'''
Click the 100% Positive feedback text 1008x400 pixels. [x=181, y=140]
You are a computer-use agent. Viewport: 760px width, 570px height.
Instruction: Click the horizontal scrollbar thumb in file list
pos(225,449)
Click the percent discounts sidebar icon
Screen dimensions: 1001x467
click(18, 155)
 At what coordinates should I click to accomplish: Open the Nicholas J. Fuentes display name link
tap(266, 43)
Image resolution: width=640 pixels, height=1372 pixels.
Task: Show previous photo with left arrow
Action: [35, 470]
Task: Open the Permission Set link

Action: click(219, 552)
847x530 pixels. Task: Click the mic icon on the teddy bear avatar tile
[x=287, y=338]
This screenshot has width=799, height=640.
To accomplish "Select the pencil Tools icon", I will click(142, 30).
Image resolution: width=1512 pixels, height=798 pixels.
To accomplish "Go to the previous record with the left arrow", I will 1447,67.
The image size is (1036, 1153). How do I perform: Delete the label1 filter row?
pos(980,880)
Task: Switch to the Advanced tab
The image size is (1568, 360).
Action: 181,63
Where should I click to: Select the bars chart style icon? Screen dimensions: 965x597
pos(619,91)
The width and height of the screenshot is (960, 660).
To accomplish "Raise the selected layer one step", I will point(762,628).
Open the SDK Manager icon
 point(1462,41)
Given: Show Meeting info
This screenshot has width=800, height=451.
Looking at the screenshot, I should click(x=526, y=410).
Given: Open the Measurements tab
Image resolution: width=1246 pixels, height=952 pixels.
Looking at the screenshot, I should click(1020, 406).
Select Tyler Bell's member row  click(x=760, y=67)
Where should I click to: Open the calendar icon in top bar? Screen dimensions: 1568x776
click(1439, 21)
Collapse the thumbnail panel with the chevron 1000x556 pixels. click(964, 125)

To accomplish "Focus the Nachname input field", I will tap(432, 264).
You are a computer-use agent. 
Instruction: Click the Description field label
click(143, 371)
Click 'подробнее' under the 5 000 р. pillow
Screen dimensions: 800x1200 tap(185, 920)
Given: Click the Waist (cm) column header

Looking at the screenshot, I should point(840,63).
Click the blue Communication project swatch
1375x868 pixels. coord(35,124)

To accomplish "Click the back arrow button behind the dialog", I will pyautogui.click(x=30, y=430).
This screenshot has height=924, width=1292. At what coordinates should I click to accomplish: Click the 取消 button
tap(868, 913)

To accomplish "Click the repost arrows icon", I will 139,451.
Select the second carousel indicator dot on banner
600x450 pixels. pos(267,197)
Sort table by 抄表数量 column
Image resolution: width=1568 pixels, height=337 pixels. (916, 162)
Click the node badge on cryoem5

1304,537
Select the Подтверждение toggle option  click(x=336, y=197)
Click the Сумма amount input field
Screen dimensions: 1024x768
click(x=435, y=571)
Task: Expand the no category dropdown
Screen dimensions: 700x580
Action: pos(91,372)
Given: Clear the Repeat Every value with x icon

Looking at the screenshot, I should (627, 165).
'''
**Required action:** Locate and copy each line in the data above that includes the word "will".

**Answer section:**
To accomplish "Select the pencil Tools icon", I will click(142, 30).
To accomplish "Go to the previous record with the left arrow", I will 1447,67.
To accomplish "Raise the selected layer one step", I will point(762,628).
To accomplish "Focus the Nachname input field", I will tap(432, 264).
To accomplish "Click the back arrow button behind the dialog", I will pyautogui.click(x=30, y=430).
To accomplish "Click the repost arrows icon", I will 139,451.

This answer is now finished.